Province looks to empower local communities, First Nations, and forest industry
By Bex Peterson, Editor-in-Chief
On the heels of two record-breaking wildfire seasons in BC, the provincial government will be preparing for the 2019 wildfire season by increasing funding for prevention programs, fire response personnel and equipment, and reforestation and restoration initiatives.
“We’ve taken a hard look at additional steps we can take to not only prevent wildfires, but also enhance our response on the ground during wildfire season,” said Doug Donaldson, Minister of Forests, Lands, Natural Resource Operations and Rural Development in a press release last week. “Our base budget for wildfire spending has increased by 58 percent, and we’re accelerating prevention and prevention awareness programs.”
The 58 percent increase will bring annual wildfire management funding up to $101 million.
The 2018 BC wildfire season resulted in 1,351,314 hectares burned by a total of 2,092 wildfires as of November 9 last year, making it the most destructive wildfire season for the province on record. The previous record was held by the 2017 wildfire season with 1,216,053 hectares burned.
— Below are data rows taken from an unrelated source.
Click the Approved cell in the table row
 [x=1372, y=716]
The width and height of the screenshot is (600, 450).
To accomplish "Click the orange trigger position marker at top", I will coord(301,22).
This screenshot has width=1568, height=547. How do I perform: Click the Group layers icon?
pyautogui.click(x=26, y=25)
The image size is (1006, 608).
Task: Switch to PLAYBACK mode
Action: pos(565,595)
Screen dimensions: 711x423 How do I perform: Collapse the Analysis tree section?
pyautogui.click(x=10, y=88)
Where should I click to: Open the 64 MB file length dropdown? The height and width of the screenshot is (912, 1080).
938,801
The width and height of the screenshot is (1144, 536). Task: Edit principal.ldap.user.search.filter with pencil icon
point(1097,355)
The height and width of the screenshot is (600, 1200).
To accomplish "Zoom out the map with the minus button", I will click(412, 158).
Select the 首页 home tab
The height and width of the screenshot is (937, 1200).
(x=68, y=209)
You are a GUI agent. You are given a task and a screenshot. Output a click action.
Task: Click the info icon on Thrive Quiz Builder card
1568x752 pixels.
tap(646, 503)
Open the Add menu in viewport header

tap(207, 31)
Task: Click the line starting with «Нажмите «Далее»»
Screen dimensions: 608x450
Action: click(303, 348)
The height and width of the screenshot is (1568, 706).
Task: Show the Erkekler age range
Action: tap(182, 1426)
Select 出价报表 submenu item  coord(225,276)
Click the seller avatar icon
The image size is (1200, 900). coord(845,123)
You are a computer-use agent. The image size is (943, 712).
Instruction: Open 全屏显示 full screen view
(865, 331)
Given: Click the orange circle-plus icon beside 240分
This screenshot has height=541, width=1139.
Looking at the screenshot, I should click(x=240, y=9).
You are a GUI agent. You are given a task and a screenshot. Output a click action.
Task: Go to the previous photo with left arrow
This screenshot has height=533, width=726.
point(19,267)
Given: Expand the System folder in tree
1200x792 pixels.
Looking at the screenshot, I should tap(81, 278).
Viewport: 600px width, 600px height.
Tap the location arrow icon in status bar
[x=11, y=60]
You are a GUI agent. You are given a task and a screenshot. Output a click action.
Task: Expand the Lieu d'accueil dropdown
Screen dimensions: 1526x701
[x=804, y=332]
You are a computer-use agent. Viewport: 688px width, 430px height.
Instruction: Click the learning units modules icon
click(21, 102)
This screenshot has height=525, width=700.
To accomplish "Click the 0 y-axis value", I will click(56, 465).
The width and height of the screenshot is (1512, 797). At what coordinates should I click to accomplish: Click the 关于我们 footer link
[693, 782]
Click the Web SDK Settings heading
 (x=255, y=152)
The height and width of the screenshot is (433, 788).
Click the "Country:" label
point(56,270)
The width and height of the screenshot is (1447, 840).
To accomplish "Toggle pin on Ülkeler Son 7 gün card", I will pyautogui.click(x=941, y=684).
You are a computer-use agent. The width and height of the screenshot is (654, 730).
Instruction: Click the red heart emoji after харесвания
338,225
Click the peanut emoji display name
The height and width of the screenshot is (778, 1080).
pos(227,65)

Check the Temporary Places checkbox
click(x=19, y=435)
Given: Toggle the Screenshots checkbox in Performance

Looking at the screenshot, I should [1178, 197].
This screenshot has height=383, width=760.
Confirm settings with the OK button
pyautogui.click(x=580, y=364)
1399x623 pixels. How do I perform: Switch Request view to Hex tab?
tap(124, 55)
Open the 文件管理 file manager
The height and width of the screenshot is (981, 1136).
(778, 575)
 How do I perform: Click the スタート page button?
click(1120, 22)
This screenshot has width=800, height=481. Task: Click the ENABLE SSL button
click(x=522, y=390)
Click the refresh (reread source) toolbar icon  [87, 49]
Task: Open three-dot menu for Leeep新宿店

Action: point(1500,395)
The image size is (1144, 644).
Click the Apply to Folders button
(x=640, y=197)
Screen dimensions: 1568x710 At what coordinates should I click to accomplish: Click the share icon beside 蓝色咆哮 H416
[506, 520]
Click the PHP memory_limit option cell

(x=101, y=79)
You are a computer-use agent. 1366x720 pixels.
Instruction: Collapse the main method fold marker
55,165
Orange skies and air quality advisories are becoming a summer staple for BC residents, and scientists have predicted that this is a new normal for the province.
“What we thought was going to be an average condition in 2050, we’re starting to see those conditions coming a lot sooner,” said Chilliwack fire ecologist Robert Gray in an interview with the CBC. “There’s been a lot of discussion in the scientific community about really changing what we think the future is going to look like.”
The provincial government has faced criticisms in the past for failing to take appropriate preventative measures for mitigating the risks of long, dry summer seasons in BC, especially by failing to communicate with First Nations communities.
“We are not just a community or a stakeholder,” said Chief Maureen Chapman of the Skawahlook First Nation, who co-authored an independent review of BC’s management of the 2017 wildfire season. “We are governments equal to local, provincial, and federal governments. Making those alliances across whatever boundaries people create, whether it is municipalities or cities or reserve lines, is something that needs to be set aside.”
It certainly seems as though the government is taking such recommendations seriously. A Community Resiliency Investment program was established in September 2018 to help fund local government and First Nations initiatives for preventative measures in lowering wildfire risks in their communities. The program was initially granted $50 million in provincial government funding, which has been raised to $60 million this year.
“The changes support the recommendations of the independent Abbott-Chapman report,” stated the press release, referencing Chapman’s 2017 wildfire season review.
Additional funding has also been granted to the BC Wildfire Service to help support larger crews and more advanced firefighting technology (including night vision goggles). The money will also be put toward preventative measures such as controlled burning programs.
Finally, the province has provided $235 million to the Forest Enhancement Society of BC to help fund restoration and reforestation efforts.